Dr. Michel Poulain is a Senior Researcher at the Estonian Institute for Population Studies at Tallinn University in Estonia. He earned his PhD in demography from Université catholique de Louvain in Belgium, where he currently serves as Emeritus Professor.

Since 1999, Dr. Poulain has studied supercentenarians (people reaching extreme old ages) for the International Database on Longevity. Among his findings, Michel discovered that centenarians in Sardinia were not randomly distributed on the island; instead they were concentrated in an area that he named a ‘Blue Zone’. From there he began a quest to validate age and centenarians worldwide.

In 2005, he began working with Dan Buettner to identify other “Blue Zones” such as Nicoya (Costa Rica) and Ikaria (Greece). Since 2004, he has worked in collaboration with Dr. Gianni Pes of Sassari University to publish scientific papers summarizing the characteristics of four out of the five Blue Zones identified to date. His research focuses primarily on longevity determinants with special emphasis on demographic, socio-cultural and anthropological perspectives.

Walter Willett, MD, DrPH

Walter Willett is a Professor of Epidemiology and Nutrition and Chairman of the Department of Nutrition at the Harvard University School of Public Health, a Professor of Medicine at Harvard Medical School, and the Chair of the Worlds of Healthy Flavors Scientific Advisory Committee. He studied food science at Michigan State University, and graduated from the University of Michigan Medical School before obtaining a Doctorate in Public Health from Harvard University School of Public Health.

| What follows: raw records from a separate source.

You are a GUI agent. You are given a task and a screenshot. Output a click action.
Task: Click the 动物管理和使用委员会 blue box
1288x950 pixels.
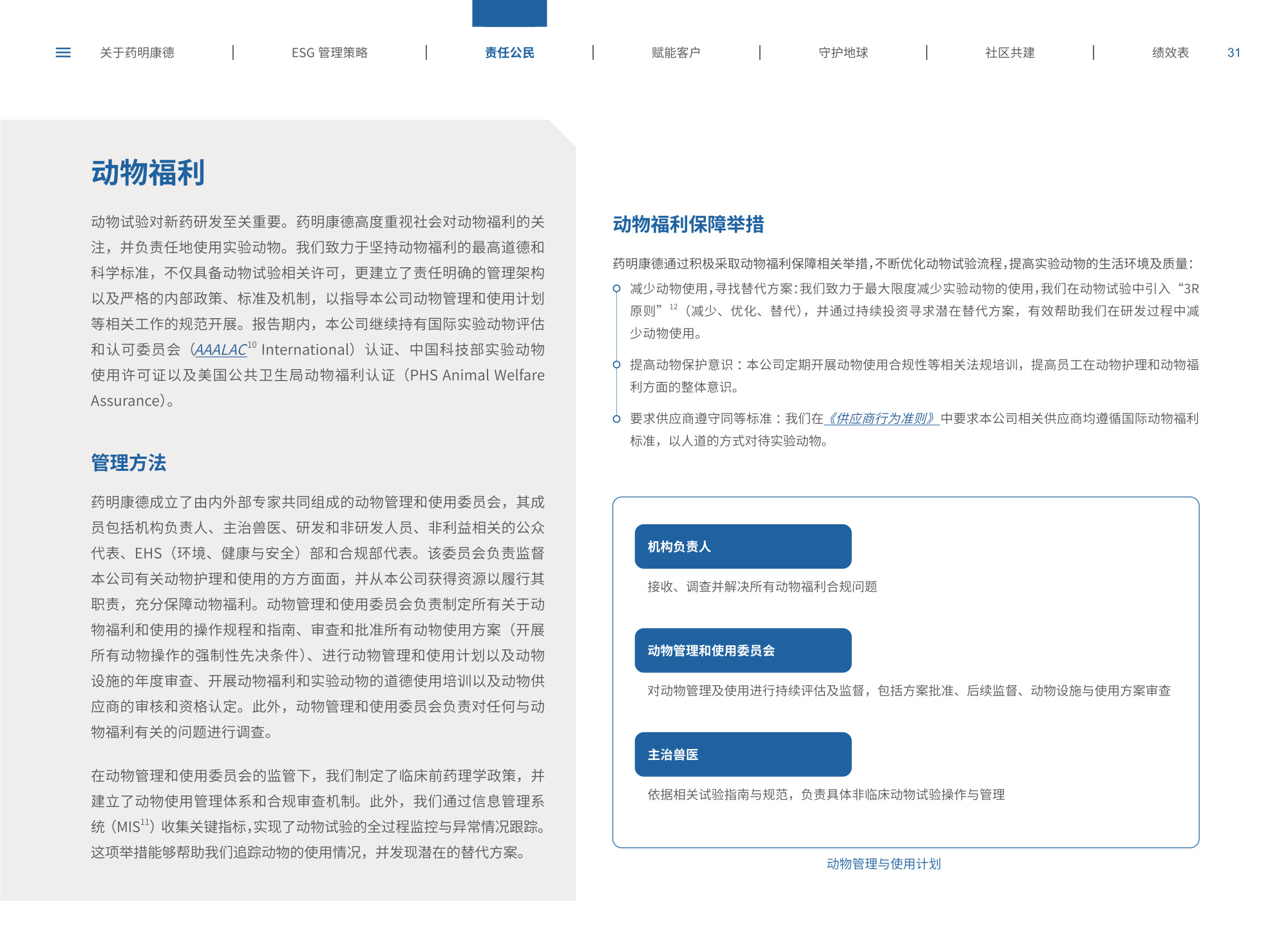743,651
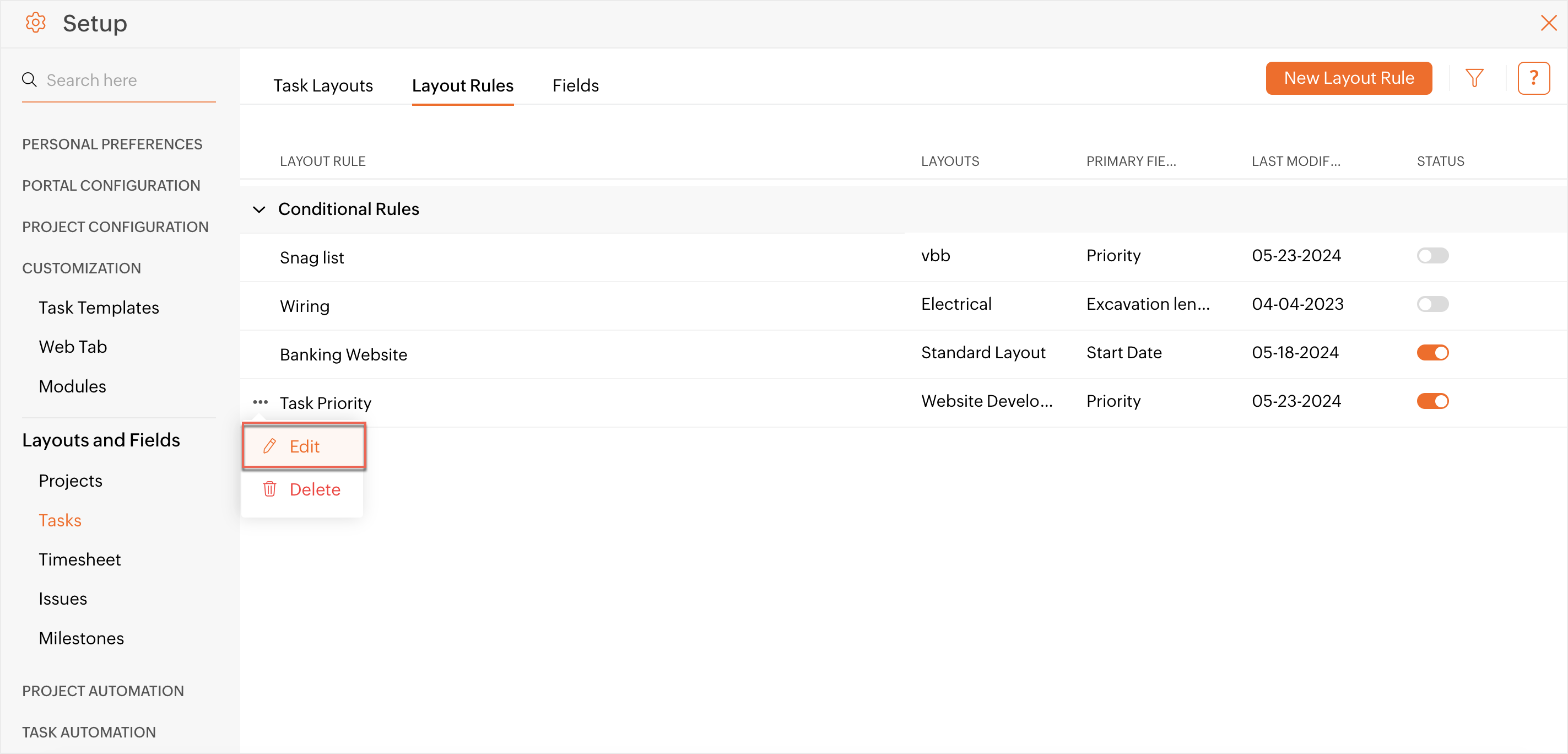Click the trash icon next to Delete
Screen dimensions: 1568x754
269,489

Dr. Willett studies the effects of diet on the occurrence of major diseases. He has developed specific methods to study this topic and applied them to 300,000 men and women starting in 1980 in the Nurses’ Health Studies I and II and the Health Professionals Follow‐up Study providing the most detailed information on the long‐term health consequences of food choices.

Dr. Willett is the most cited nutritionist internationally, and is among the five most cited persons in all fields of clinical science. He is a member of the Institute of Medicine of the National Academy of Sciences, has published more than 1,500 articles, primarily on lifestyle risk factors for heart disease and cancer, and has written the textbook, Nutritional Epidemiology, published by Oxford University Press. He also published the bestselling Eat, Drink and Be Healthy: The Harvard Medical School Guide to Healthy Eating, along with Eat, Drink, and Weigh Less, co‐authored with Mollie Katzen; and most recently, The Fertility Diet, co‐authored with Jorge Chavarro and Pat Skerrett.